The Contour is a great camera. I have one of the old 720HDs..had it for years..still going strong and have hundreds of gbs footage. All of the videos in the links in my signature were done with it. I just wanted to upgrade and between the Contour +2 and the Go Pro Hero3 Black, the GP had a better definition and more abilities. Wish Contour could have stayed up with GP. Like the profile much better.


----------



## Waddaman

anyone using a chin mount or some sort of chin level mount have a video of driving a brute with snorkels and rad relocate? This seems to be the best choice for me I think but dont want snorkels in half the vid all the time so not sure... was thinking of just putting my helmet on and sticking my phone at the end of the mouthpiece on my helmet to see what it would record but not sure if that will be accurate or not. really want to be 100% sure before I start hacking up the front of my helmet.


----------



## NMKawierider

Waddaman said:


> anyone using a chin mount or some sort of chin level mount have a video of driving a brute with snorkels and rad relocate? This seems to be the best choice for me I think but dont want snorkels in half the vid all the time so not sure... was thinking of just putting my helmet on and sticking my phone at the end of the mouthpiece on my helmet to see what it would record but not sure if that will be accurate or not. really want to be 100% sure before I start hacking up the front of my helmet.


 
Maybe just hold it there with your left hand for a bit just to see what the view is.


----------



## Cal3bCart3r

I got a Samsung HMX-W300 ....waterproof and shockproof ...1080P HD 30FPS ....i gotta figure out a way to mount it on my wheeler, its got the hole on the bottom where u screw in a tripod or whatever. Got it for christmas so can't complain and its good quality and clear underwater.
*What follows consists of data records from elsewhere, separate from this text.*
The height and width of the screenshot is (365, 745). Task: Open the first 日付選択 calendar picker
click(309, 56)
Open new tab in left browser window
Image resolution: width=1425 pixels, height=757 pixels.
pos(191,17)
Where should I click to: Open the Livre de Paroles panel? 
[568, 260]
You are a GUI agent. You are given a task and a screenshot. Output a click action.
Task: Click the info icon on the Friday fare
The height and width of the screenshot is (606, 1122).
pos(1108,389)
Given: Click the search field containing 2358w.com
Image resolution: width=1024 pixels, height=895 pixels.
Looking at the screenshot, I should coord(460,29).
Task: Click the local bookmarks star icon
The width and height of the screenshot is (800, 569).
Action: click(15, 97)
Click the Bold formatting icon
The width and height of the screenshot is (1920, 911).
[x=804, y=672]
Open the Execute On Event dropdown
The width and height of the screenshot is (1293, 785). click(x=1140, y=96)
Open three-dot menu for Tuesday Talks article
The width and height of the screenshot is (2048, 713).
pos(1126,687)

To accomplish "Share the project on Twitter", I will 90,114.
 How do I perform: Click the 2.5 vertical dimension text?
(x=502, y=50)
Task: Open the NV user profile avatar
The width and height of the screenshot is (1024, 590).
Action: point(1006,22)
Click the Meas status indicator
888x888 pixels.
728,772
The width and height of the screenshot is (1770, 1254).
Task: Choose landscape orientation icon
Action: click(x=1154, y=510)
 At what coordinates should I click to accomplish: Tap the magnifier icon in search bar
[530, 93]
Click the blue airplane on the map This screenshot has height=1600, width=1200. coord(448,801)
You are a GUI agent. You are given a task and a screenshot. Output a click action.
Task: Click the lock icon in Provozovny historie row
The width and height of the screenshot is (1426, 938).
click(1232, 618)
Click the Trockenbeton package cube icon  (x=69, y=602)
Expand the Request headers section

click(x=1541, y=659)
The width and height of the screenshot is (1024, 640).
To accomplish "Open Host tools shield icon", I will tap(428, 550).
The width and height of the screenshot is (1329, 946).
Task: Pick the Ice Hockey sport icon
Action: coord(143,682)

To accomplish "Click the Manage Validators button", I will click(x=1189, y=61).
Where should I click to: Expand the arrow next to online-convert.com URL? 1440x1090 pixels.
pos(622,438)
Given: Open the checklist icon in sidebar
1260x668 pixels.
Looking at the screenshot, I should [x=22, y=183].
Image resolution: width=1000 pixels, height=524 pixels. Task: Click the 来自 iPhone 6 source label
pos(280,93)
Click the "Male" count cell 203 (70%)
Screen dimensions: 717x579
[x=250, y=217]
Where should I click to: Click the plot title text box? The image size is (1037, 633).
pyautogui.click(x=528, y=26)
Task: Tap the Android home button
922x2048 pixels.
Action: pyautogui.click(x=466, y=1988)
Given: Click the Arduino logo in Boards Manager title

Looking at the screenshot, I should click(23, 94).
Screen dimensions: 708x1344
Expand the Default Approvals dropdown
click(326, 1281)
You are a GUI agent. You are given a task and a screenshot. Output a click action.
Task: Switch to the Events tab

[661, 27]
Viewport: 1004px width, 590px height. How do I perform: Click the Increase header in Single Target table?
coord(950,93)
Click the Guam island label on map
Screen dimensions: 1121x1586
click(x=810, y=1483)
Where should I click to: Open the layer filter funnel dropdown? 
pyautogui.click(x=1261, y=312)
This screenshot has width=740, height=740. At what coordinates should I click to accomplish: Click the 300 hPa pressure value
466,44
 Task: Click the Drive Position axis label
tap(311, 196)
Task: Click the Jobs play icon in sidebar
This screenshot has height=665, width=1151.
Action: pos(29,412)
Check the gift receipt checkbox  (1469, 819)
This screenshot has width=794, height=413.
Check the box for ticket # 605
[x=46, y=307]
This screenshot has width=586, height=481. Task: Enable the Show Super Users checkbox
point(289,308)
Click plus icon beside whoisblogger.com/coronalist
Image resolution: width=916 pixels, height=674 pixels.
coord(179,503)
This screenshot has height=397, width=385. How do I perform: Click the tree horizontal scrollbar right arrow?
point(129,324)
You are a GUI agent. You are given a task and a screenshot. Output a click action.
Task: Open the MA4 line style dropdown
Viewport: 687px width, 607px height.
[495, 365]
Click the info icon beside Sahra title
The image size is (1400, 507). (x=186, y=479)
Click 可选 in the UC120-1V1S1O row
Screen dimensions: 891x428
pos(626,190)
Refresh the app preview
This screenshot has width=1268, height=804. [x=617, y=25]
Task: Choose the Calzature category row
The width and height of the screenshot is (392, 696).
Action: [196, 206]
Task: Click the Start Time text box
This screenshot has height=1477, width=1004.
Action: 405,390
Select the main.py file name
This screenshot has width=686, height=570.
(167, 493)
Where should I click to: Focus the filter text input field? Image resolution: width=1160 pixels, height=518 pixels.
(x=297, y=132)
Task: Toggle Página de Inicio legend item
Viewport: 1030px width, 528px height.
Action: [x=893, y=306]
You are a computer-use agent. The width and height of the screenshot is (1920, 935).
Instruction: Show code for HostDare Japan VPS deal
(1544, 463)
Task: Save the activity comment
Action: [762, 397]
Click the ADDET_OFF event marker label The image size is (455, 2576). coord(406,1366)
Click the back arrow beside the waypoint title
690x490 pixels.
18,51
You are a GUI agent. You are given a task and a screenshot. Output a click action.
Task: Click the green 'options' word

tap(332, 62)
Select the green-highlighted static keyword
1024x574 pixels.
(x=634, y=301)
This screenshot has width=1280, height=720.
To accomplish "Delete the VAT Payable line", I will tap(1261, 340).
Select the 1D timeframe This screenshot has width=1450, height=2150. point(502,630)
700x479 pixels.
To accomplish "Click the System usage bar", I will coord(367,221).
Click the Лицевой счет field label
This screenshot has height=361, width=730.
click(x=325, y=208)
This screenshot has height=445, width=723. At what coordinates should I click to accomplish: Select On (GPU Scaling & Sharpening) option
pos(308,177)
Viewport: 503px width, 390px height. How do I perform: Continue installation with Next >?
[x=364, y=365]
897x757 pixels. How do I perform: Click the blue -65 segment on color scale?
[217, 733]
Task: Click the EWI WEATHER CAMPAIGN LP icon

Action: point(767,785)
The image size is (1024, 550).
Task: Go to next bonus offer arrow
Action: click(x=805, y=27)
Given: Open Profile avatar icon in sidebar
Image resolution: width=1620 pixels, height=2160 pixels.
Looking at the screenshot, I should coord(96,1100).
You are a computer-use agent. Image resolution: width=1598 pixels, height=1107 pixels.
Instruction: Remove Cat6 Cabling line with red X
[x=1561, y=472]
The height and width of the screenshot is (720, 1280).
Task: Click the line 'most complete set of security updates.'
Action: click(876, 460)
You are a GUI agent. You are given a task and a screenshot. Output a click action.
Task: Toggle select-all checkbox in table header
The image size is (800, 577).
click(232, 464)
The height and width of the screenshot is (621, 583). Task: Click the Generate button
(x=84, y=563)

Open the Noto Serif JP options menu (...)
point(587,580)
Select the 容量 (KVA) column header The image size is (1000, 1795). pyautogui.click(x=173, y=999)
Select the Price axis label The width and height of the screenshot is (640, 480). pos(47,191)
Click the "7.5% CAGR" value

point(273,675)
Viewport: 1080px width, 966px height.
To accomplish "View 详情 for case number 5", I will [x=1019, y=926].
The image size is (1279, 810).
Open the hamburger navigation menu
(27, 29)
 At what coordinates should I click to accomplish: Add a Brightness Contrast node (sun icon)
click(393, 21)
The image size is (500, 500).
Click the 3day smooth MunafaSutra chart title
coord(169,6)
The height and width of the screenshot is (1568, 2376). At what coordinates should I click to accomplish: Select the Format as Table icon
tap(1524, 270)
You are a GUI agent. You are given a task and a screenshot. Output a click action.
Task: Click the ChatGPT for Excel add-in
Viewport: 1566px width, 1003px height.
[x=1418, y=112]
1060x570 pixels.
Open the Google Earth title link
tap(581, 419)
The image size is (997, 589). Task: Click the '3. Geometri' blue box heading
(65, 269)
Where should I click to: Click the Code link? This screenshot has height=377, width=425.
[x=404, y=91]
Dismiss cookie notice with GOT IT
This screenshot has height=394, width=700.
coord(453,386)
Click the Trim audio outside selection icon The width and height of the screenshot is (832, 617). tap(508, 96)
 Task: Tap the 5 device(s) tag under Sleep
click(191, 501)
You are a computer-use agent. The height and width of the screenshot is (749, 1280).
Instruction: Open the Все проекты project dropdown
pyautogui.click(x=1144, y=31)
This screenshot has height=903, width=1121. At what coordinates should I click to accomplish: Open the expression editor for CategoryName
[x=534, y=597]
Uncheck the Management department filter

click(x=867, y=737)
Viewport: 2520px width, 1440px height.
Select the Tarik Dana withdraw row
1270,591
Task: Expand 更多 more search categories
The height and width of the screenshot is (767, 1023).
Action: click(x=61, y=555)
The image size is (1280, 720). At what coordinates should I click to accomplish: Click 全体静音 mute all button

---------- Post added at 06:19 PM ---------- Previous post was at 06:18 PM ----------

but when the price of the GPH3 goes on sale or something imma snatch it up!


----------



## NMKawierider

Cal3bCart3r said:


> I got a Samsung HMX-W300 ....waterproof and shockproof ...1080P HD 30FPS ....i gotta figure out a way to mount it on my wheeler, its got the hole on the bottom where u screw in a tripod or whatever. Got it for christmas so can't complain and its good quality and clear underwater.
> 
> ---------- Post added at 06:19 PM ---------- Previous post was at 06:18 PM ----------
> 
> but when the price of the GPH3 goes on sale or something imma snatch it up!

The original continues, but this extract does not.